東京は港区、芝大門の増上寺。
浄土宗の七大本山の一つで、1万6千坪という広大な境内に歴史ある建造物が並んでいます。
この増上寺から依頼され、篠田桃紅が壁画と襖絵を制作し、完成させたのは1974年のことでした。
制作当時の篠田桃紅は61歳。
アーティストとして、円熟と情熱を兼ね備えた時期の作品です。
本堂ロビーの壁画は「過去」「現在」「未来」と題される30メートルにもわたる大作です。
日本で、なかなかこれだけのサイズの作品を目にする機会はありません。
古い紙を組み合わせたコラージュの手法で制作され、タイトルの通り悠々とした大きな時の流れを感じさせる作品です。

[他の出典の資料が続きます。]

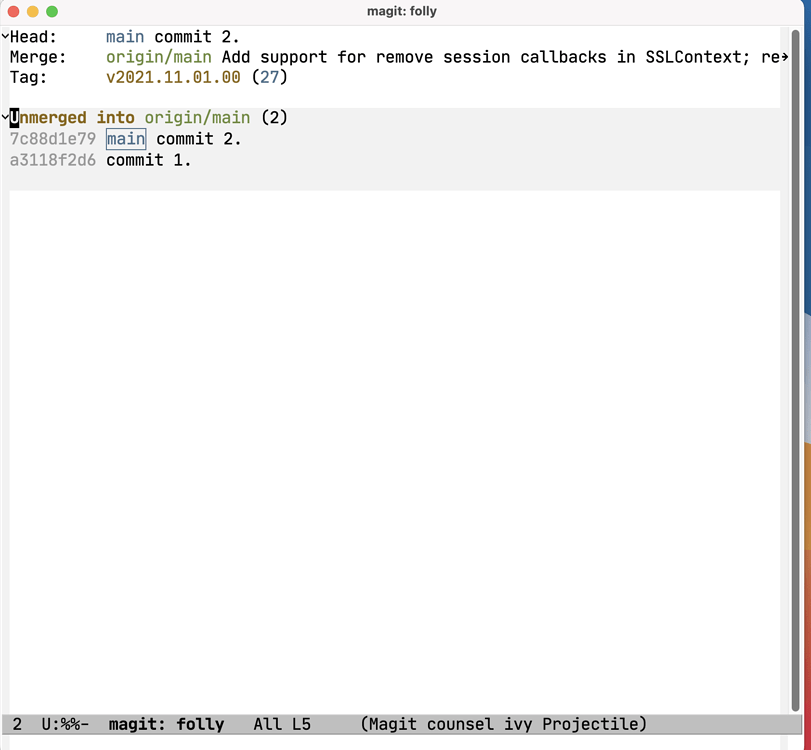
Task: Click the window title 'magit: folly'
Action: [x=402, y=11]
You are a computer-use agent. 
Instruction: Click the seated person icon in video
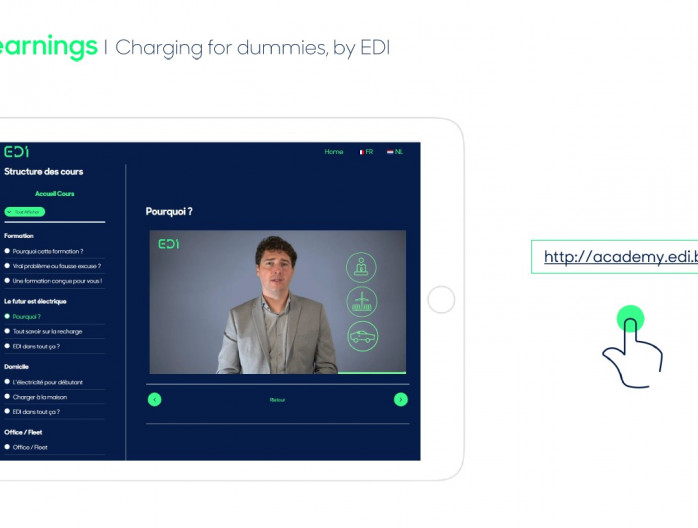pos(361,267)
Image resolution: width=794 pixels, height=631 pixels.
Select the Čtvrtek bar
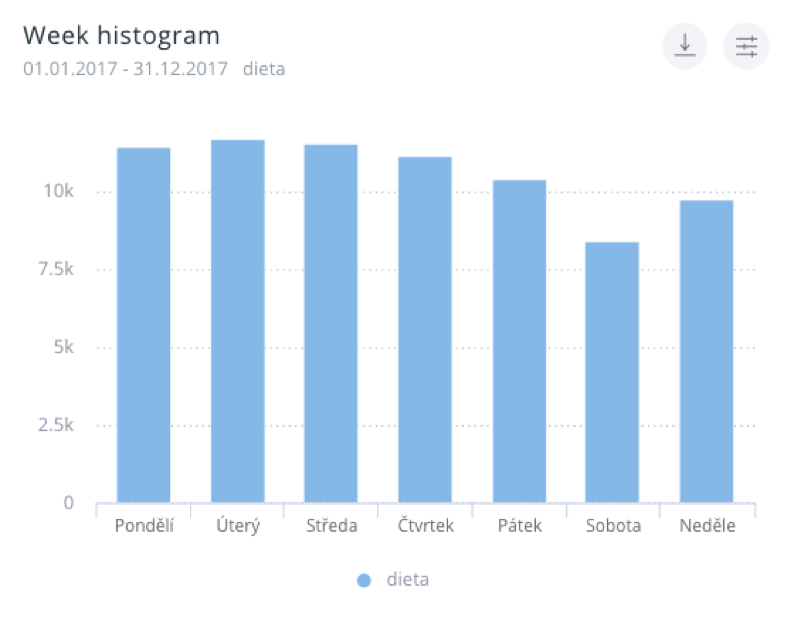click(425, 330)
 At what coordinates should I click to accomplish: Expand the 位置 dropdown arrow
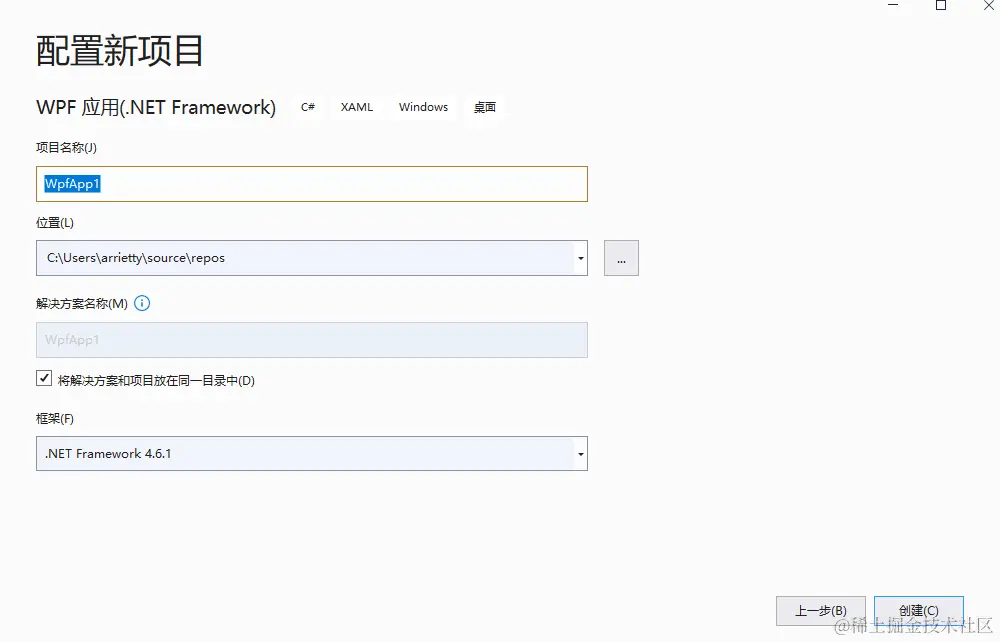(580, 258)
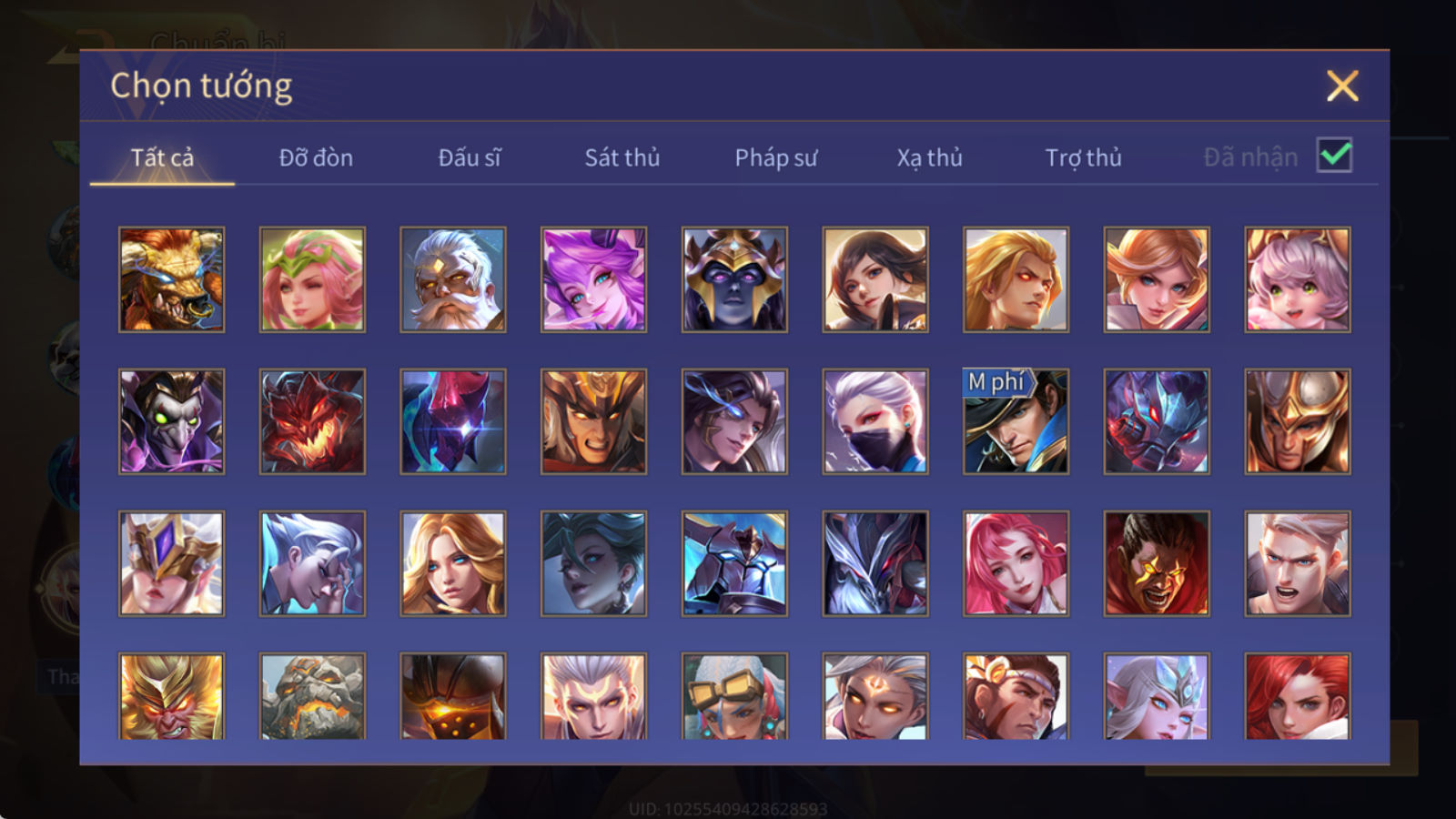Viewport: 1456px width, 819px height.
Task: Choose the green-eyed purple joker hero
Action: pos(171,421)
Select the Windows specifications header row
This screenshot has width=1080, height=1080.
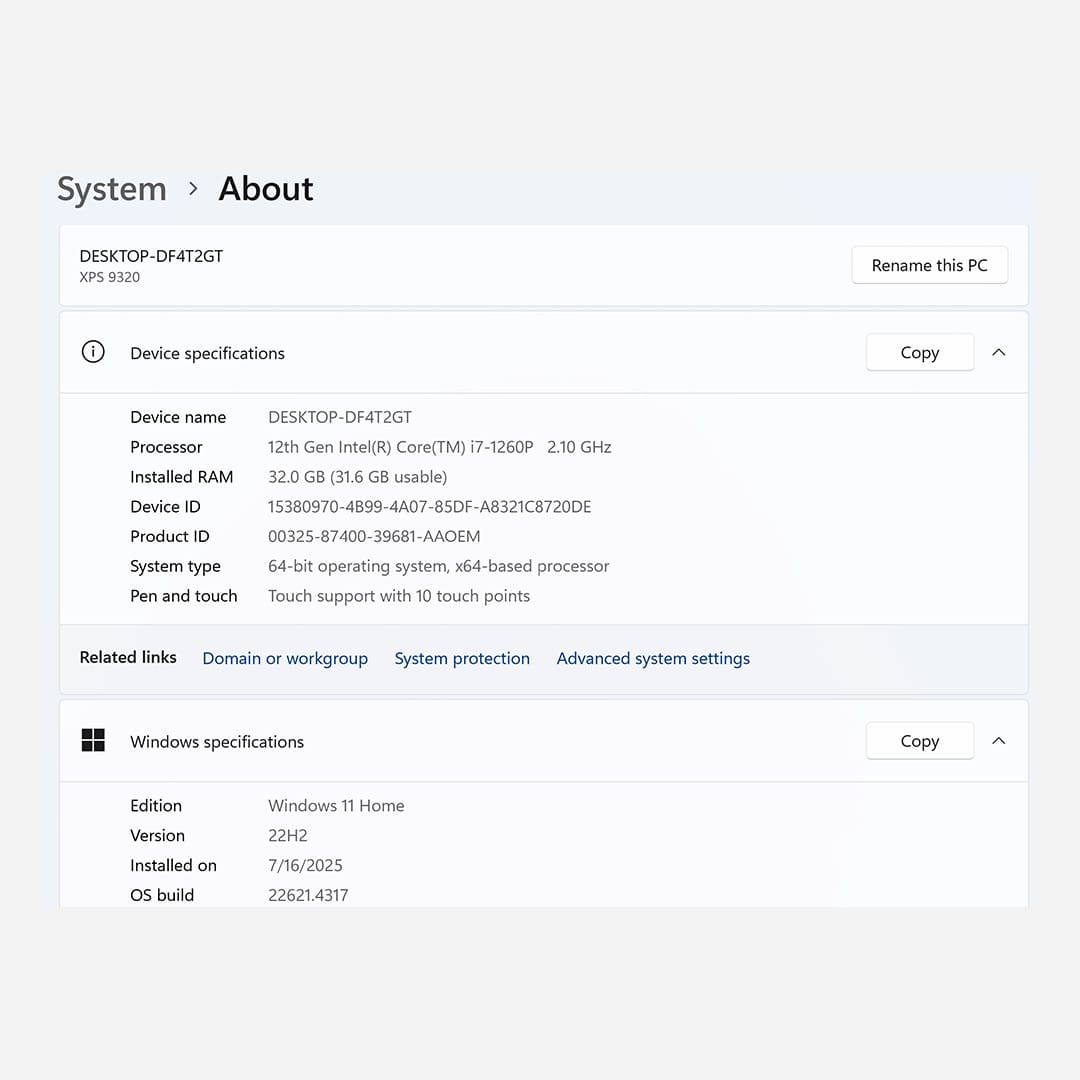coord(544,740)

そして本堂道場には、4枚組みの襖絵を4パターン制作しています。
1枚が2メートルもある大きな襖で、見応えがあります。
臨場感溢れる筆跡で描かれた墨が、それぞれに美しく力強い作品です。
東京の真ん中のお寺の奥深くに、案外と人知れず、しかし堂々と存在している篠田桃紅の大作。
篠田ファンの皆様には、是非ご覧いただきたい、素晴らしく貴重な作品です。
これらの作品は、いつでも自由に拝見できるわけではありませんので、ご覧になりたい方は、増上寺の事務局にお問い合わせの上、お出かけになることをお薦めいたします。